I'm not clear what configuration the original series appeared in, but this edition starts with a three part backstory addressing "Which Came First?" -- the zombies or the robots. The gist of it is that some U.S. government scientists built a kind of time-travel/alternate dimension portal, the use of which resulted in a zombie virus coming back to infect earth. Then comes the two-part Zombies vs. Robots storyline. As the global population is wiped out, the robots find the one uninfected baby and aim to clone it to resurrect their human masters (shades of Y: The Last Man here). Alas, the hive intelligence of the zombies has detected the last fresh brain on earth, and it's a battle royale as they seek to break through the robot army to get to it. It's a simple story, but well told, with a good dose of deadpan robot humor. This ends with the last remaining robot "rebooting" the world by launching a nuclear armageddon to wipe out all zombie life. Except that there's this one island of uninfected Amazons... Which introduces the three part Zombies vs. Robots vs. Amazons. Things get zanier and zanier, what with the Amazon orgies, kung fu, beheadings, and the undead minotaur and all... Good times.
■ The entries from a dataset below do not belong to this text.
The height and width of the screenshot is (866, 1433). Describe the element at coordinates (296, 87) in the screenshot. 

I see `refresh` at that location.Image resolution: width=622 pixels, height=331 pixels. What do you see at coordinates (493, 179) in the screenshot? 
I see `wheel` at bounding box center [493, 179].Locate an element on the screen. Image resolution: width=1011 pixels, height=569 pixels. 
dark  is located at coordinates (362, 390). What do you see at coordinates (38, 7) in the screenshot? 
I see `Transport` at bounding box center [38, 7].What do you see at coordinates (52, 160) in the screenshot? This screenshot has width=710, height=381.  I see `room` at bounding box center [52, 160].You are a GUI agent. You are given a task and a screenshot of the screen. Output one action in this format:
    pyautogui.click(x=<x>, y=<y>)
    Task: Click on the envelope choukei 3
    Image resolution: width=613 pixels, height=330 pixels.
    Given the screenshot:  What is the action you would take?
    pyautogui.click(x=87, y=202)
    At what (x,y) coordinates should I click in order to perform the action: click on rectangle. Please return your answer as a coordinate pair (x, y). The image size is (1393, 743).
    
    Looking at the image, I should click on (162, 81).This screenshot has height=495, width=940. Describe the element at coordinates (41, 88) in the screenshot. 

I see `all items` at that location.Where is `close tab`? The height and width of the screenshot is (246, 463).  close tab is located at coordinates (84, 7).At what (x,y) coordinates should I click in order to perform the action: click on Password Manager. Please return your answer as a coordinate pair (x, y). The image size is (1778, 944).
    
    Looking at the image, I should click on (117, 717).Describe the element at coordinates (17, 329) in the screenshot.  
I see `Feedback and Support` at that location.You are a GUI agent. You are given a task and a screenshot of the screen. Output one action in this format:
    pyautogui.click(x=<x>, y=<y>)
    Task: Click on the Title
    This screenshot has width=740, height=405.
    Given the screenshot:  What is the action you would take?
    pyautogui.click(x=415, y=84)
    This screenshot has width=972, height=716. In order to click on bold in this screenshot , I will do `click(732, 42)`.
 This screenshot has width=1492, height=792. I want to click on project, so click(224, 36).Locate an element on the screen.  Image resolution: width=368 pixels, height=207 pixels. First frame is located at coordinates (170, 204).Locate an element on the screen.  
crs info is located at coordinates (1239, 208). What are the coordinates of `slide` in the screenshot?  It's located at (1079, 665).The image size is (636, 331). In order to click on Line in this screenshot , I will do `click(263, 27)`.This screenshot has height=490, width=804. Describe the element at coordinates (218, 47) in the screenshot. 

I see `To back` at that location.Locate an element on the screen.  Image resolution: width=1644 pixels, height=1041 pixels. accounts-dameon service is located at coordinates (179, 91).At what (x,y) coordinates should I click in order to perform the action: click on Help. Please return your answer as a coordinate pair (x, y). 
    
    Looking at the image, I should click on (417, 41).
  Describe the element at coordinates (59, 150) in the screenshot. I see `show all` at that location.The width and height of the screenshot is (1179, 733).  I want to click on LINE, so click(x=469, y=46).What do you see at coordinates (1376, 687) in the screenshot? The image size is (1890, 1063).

The artwork is very loose and expressive, sometimes almost too much so. Traditional sequential framing is generally absent, or only hinted at, as Wood lets loose on the page. He shifts between ink, watercolor washes, tints, ragged zip-a-tones, and even acrylics from scene to scene, and sometimes within. His zombies are lanky, bestial creatures with nary a remnant of their humanity; his robots are blocky dudes with attitude, and his Amazons are lithe, long-limbed, scantily-clad eye candy. It's geek culture meets fine art -- and for anyone who spent their formative years watching bad '70s and '80s horror and sci-fi flicks, it will strike a chord.
Note: The cover of my copy is different from the image on the Amazon page.